Middlebury is waspy and preppy. Mid-ranked kids from top NYC privates, Darien, Bronxville, etc. Bright but not quite Ivy bright (this is not an insult). Sporty. More pre-professional.

They are two pretty different places.


They are two very different places but they don’t give up anything to each other or the Ivies. Checking the latest info both have test and GPA ranges that are basically identical to Dartmouth.

The top SLACs are academic peers of any T10.


Agree that the very top SLACs Williams, Amherst, Pomona) are equivalent to, or perhaps even harder to get into, than Ivies. There are fewer seats, particularly if you are not hooked for sports, URM or legacy.

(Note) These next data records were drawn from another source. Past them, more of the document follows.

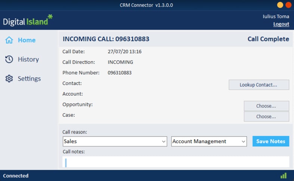Go to the History menu item
Image resolution: width=294 pixels, height=181 pixels.
click(x=22, y=59)
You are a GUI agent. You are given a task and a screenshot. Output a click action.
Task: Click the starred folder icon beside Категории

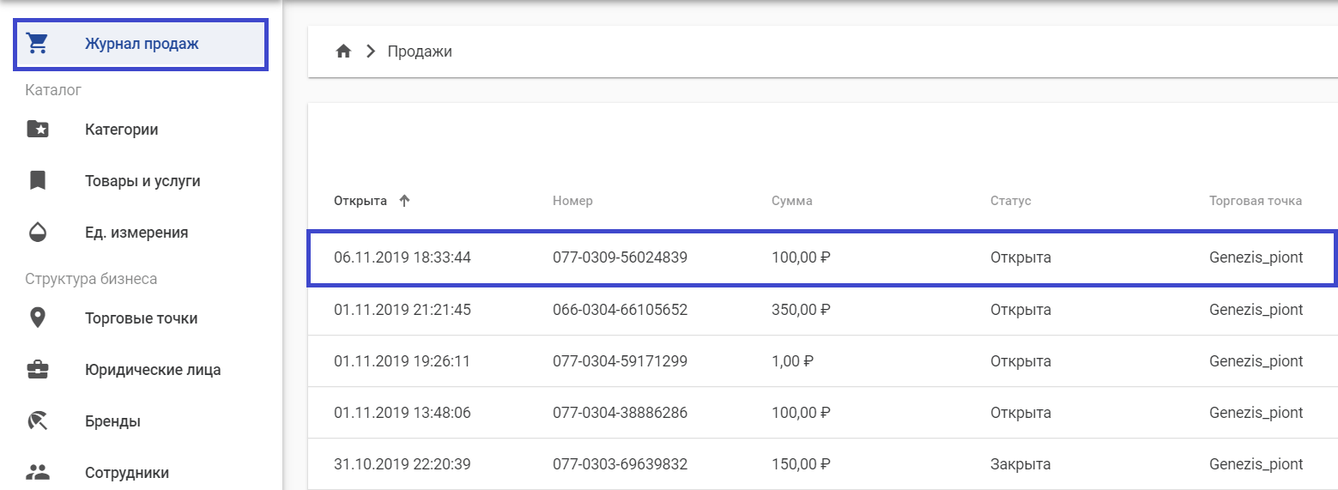38,130
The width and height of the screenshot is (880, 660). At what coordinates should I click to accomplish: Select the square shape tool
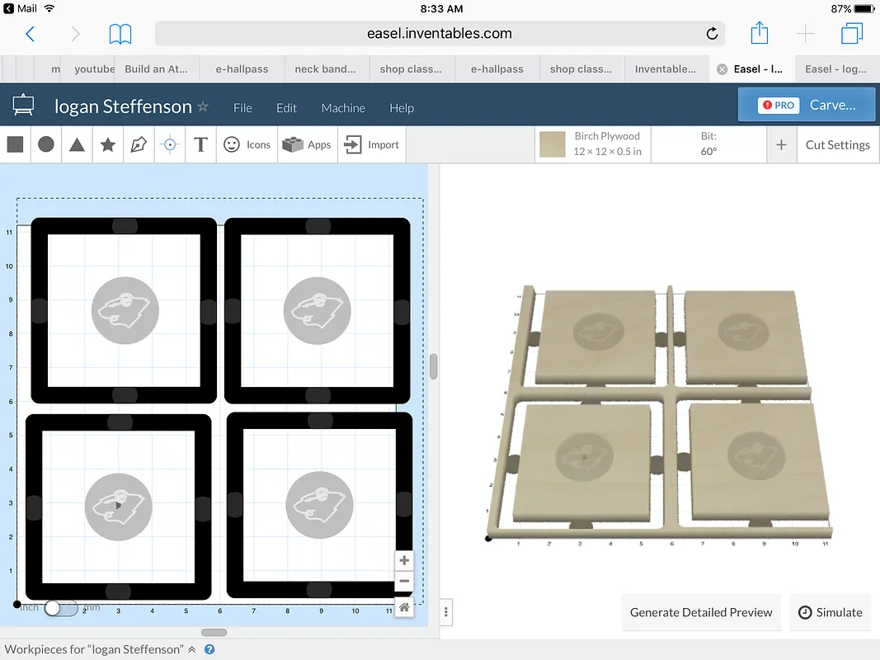15,144
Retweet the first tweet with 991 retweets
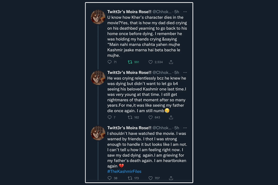This screenshot has height=185, width=278. (129, 62)
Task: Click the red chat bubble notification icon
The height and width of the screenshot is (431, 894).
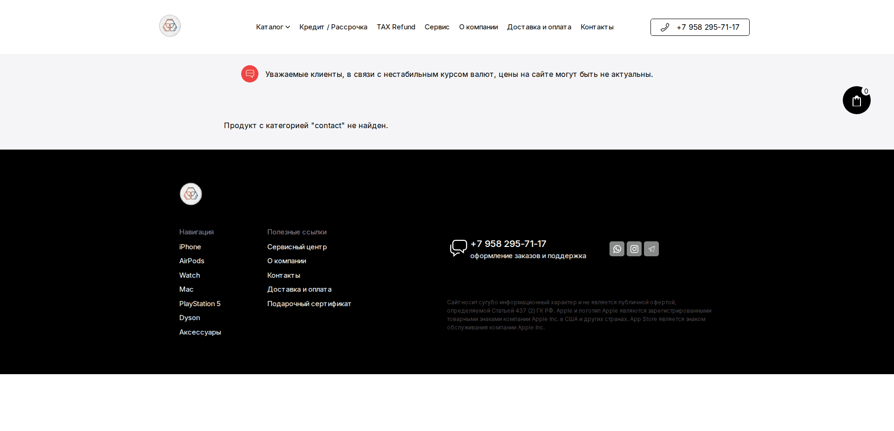Action: tap(250, 74)
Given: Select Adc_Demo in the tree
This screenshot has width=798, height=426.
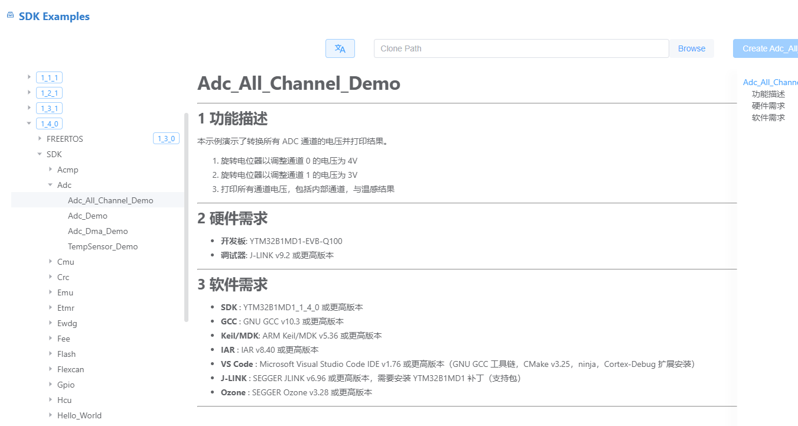Looking at the screenshot, I should (87, 216).
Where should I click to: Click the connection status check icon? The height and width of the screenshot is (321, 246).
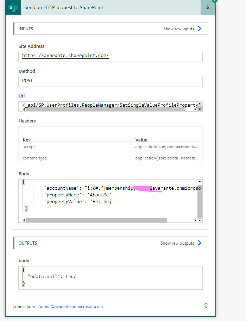tap(206, 306)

Vassar and Middlebury are a notch below. Still incredible schools - not knocking them. I know several kids at these schools who aspired to Ivies but applied early to these because they didn't think they would make an Ivy. In hindsight, they might have, but they felt it was safer. And these were white, upper middle class kids from major metros without any connections.

If I had to guess, I would say that Middlebury is tougher to get into than Vassar, but I am not 100% confident in that and others might be better informed (wow - someone on this board admitting they are not the world's leading expert!). And as I noted, they definitely have some overlap in applicants but they are fairly different places.

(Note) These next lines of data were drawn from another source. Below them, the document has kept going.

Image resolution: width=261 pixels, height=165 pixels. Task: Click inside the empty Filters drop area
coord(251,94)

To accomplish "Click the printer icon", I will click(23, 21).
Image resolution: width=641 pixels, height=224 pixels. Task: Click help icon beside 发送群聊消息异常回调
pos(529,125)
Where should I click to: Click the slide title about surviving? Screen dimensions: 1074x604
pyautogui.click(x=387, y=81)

One data point of support: Midd grad here who also got into Dartmouth Brown Penn (Harvard waitlisted, didn’t apply to them all)


From my competitive suburban public HS class in the mid-90s:

Two classmates went to Middlebury: I know one really wanted Princeton and didn't get in (I think they were very focused on chemistry or biology?). I believe the other wanted Penn or Dartmouth and didn't get in, though less sure of that.
One classmate to Vassar wanted Brown and didn't get in
The only LAC's that consistently had a chance of taking students from Ivies were Williams and Amherst (almost no one applied to west coast liberal arts colleges so I can't opine on those). There were definitely a few, but it was not common. I can think of one at Haverford, one at Swarthmore, one at Wesleyan, and one at Oberlin from my class and the classes above and below.


DP, not the person to whom you're responding. Not putting down your response, PP, but I wonder if information based on the mid-90s is really still applicable today, 30 years later. The landscape seems to have changed, or at least, to have gotten more intensely focused (at least on this forum) on every single detail of test scores, every .00001 of GPA, and "Which extracurriculars can we game to get DC into HYPS" etc. I went to college a before you did, and my experience back then isn't very instructive for parents of teens right now. My own DC just graduated from college two years ago and her experience isn't even really comparable to what I see on this forum--things are so much more cutthroat and competitive, and not focused on "fit" as much as on supposed "prestige" schools.


I don't disagree - that is why I (unlike many others) thought it was very important to make it clear what time frame I was referring to. My experience has some relevance, but I agree that things have changed.

I have a very close friend whose child is currently at one of the two schools, and strongly considered both - the one they go to was their top choice, the other was probably roughly third. They got in ED.

Child was a great candidate and likely could have made an Ivy (probably Brown or Dartmouth), but chose this school because they thought they were just shy of Ivies (I disagreed, but they didn't want to risk it and felt very comfortable at the chosen school). My description of the schools a few posts up is based on what the parents told me.